Cinematic Releases: John Wick 2 (2017) - Reviewed

John Wick hit the scene in 2014 and was an instant hit with its monument in the hall of action classics already being sculpted after its first day of release. Needless to say, expectations were high going into the sequel, yet I feared that what made the original so strong would be absent from this film. For me, what made John Wick a gem in the swath of action blockbuster noise was the heart-wrenching story propelling Wick into the fray. You could feel the weight of his losses in every punch, kick, and bullet spent. You needed John Wick to deliver swift justice to his foes and it felt so damn good to see each bloody resolution. John Wick 2, as I feared, forgot about the story and went full throttle on a run-of-the-mill hitman plot with far less inventive action scenes, and most importantly, no compelling reason to care like we did in the first film.

Full disclosure, I'm a massive fan of John Wick (2014) and have seen the film probably a dozen times now.

When we see John Wick for the first time in 2014 taking a sledgehammer literally and figuratively to his past as he destroys the cemented seal over his treasure chest of death hidden in his basement, we are salivating for Wick to take down everyone who dared confront him and steal away his right to mourn in peace. There's nothing of the sort in John Wick 2. The biting, ferocious "Killed that from me" monologue he spits at Viggo in the original was fueled by a pained rage that pushes the audience forward in their seats, praying for Viggo's demise at the hands of Baba Yaga himself. If you go into John Wick 2 expecting Keanu Reeves just to shoot and knife a lot of dudes, you're in luck because there's lots of that, but it lacks the boiling blood at its center that made the first into a instant legend of the action genre.

Fortunately, John Wick 2 is still a really good action flick, albeit above average.

The standout element here is the richly detailed hitman underworld. In every scene, we are let in on some secrets of how the Continental works, how the members network between each other, how hits are made, and checks and balances are kept. It's endlessly fascinating and for me was more entertaining than the action segments or plot. John Wick 2 is nothing if not oozing with incredible world building. It's simply unmatched, but without it I feel it wouldn't be able to peak its head above the crowd. Regardless, there's nothing quite like it in any other film of its ilk. The rules of the game unfold scene after scene and we're invited to wonder when, how, or where these rules could be broken and at what stakes. Maybe we don't quite have a beating heart at the center of this shoot 'em up, but we certainly can get lost in the atmosphere.

The first act didn't do much for me until its close. I wasn't engaged in the film until then when his past is thrown in his face which somewhat indirectly introduces Common's character, Cassian, who proves to be a formidable combatant against Wick. While the  beef with Cassian was my personal favorite conflict in the film, Wick's other foes in the sequel aren't nearly as nuanced as Cassian or his peers and villains of the first. Viggo and his wretched son, Iosef, were loaded with color and purpose. The same could even be said of Perkins, another "mini boss" from John Wick (2014), who proves rather deadly against Wick. Unfortunately, the collage of "red shirt" villains in the sequel aren't up to snuff and can make for some unmemorable combat.

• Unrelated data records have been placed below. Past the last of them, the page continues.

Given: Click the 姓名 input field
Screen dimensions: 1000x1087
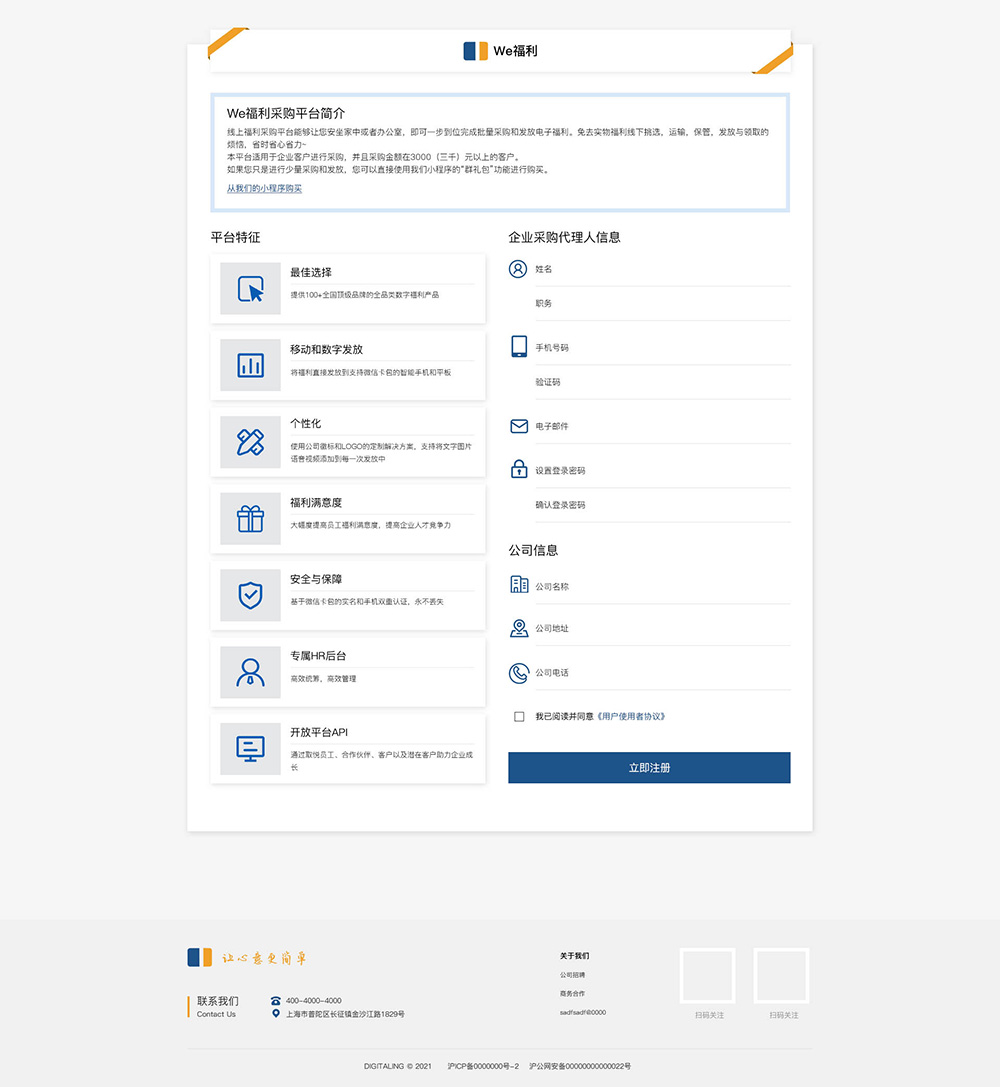Looking at the screenshot, I should pyautogui.click(x=660, y=269).
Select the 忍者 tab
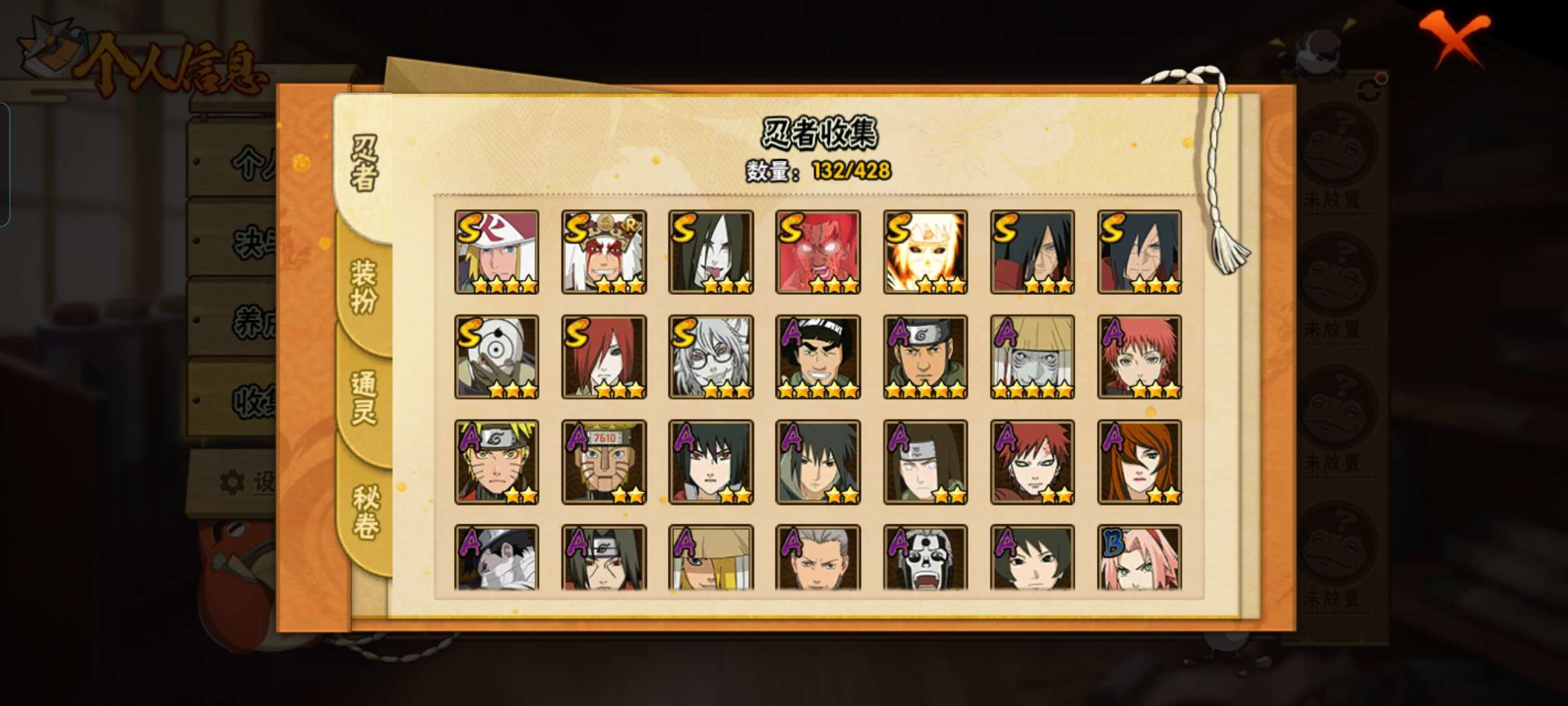 [363, 163]
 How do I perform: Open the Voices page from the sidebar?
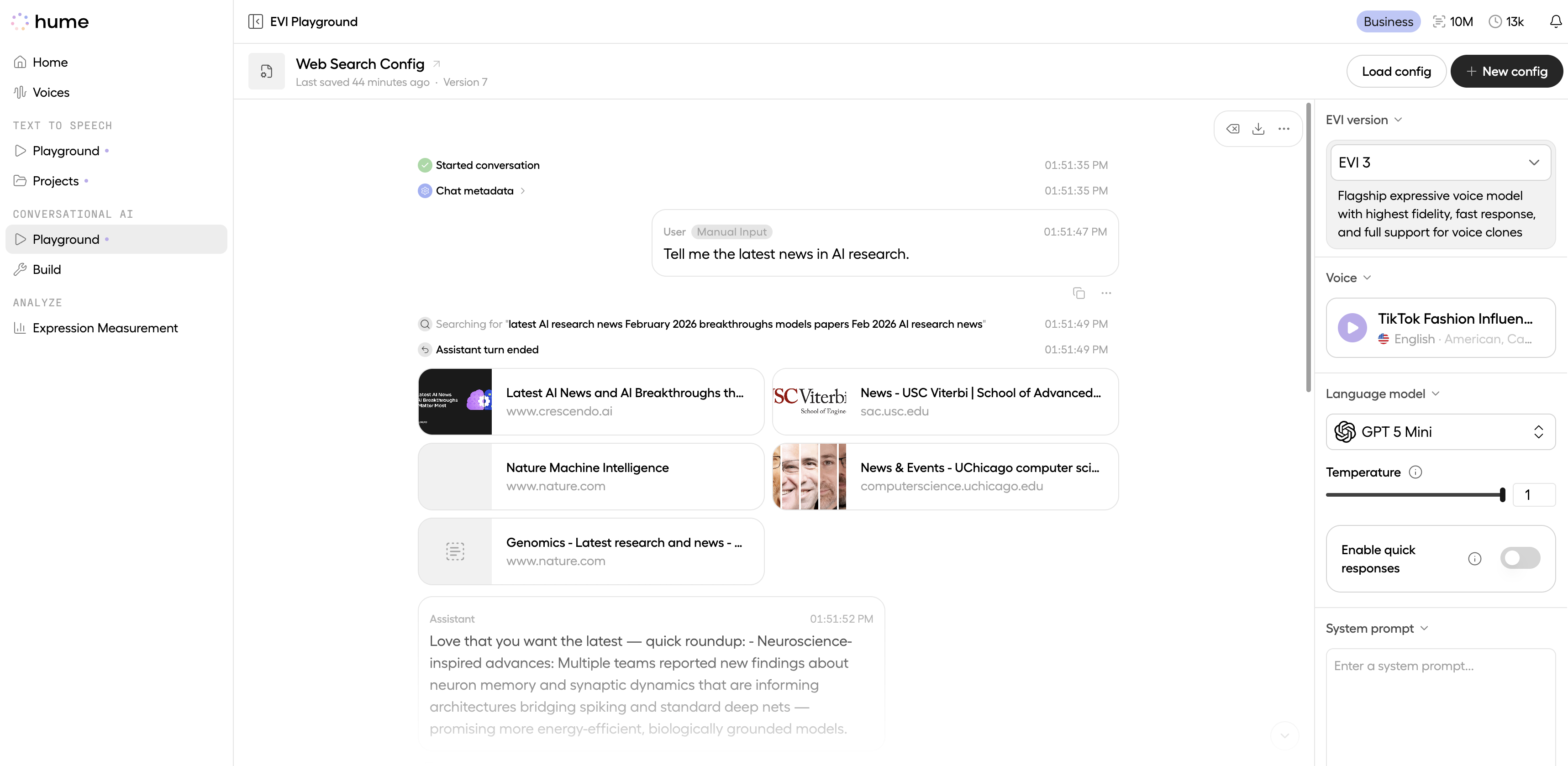pyautogui.click(x=51, y=92)
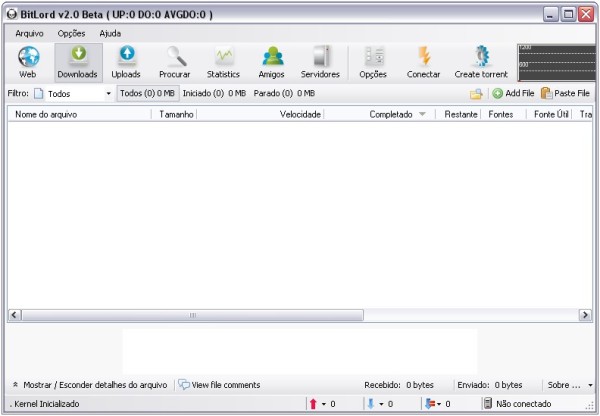Click the horizontal scrollbar right arrow
This screenshot has width=600, height=416.
click(585, 315)
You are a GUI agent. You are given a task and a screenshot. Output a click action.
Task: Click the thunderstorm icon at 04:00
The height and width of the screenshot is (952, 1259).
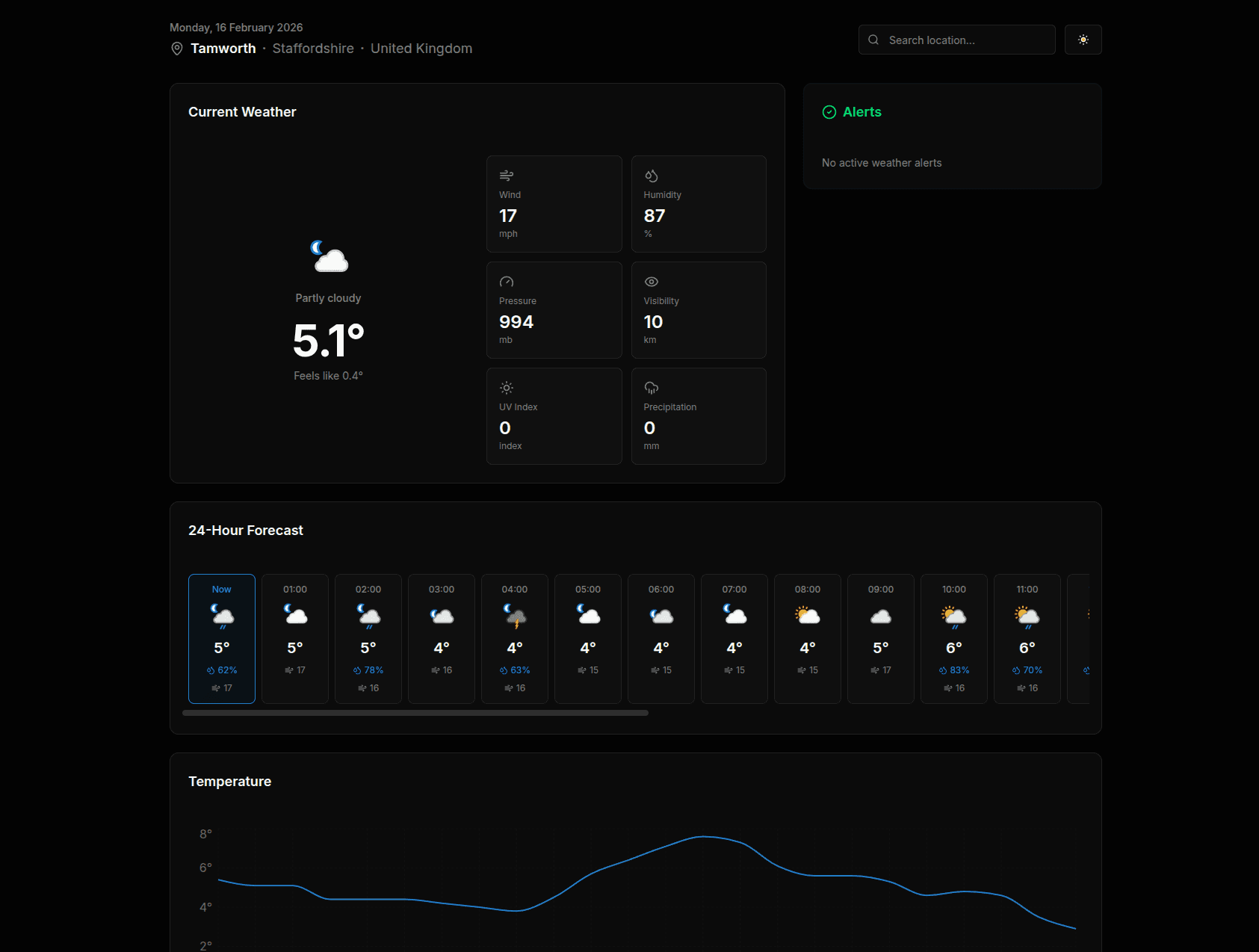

Despite this, the cinematography in John Wick 2 cranks the color and dynamism up just a notch. The action is often framed a little further away which allows us to wash in the glow of revolving beams of light, mirrored walls, and musty catacombs. This also affords a better feet-on-the-ground perspective of a lot of the action. It often seemed like director, Chad Stahleski, wanted the audience to feel like they were standing right there in the chaos with the best angle possible. Set design and costuming, likewise, were just as tasty. Each scene, every corner, character, object, and room felt alive with mood. It's clear that an awesome level of care went into crafting each visual nuance of John Wick 2.

"Did I leave all 84 of my guns in the car?"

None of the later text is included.